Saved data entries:
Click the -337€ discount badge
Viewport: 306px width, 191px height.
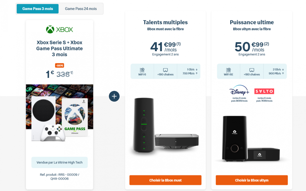tap(59, 66)
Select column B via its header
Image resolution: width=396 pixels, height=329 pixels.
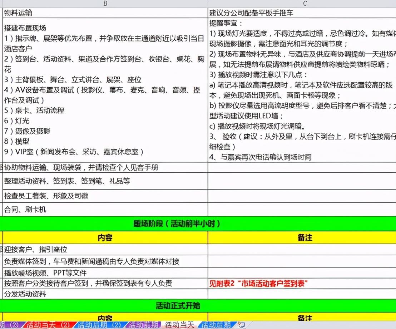pyautogui.click(x=105, y=4)
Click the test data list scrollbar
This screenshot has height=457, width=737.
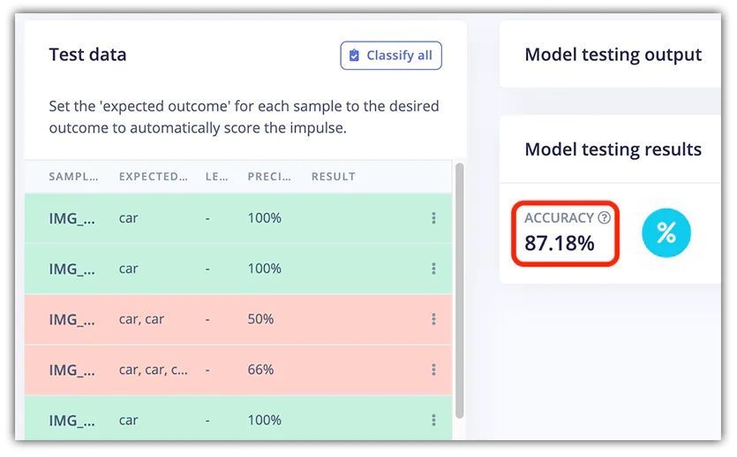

| REQUIRED WORK |
The answer must consist solely of the lines from the line containing "Viewport: 306px width, 191px height." to the end of the data, reproduced exactly, with every picture left out.

| SOLVED PROBLEM |
Viewport: 306px width, 191px height.
tap(59, 66)
Select column B via its header
Image resolution: width=396 pixels, height=329 pixels.
pyautogui.click(x=105, y=4)
Click the test data list scrollbar
This screenshot has height=457, width=737.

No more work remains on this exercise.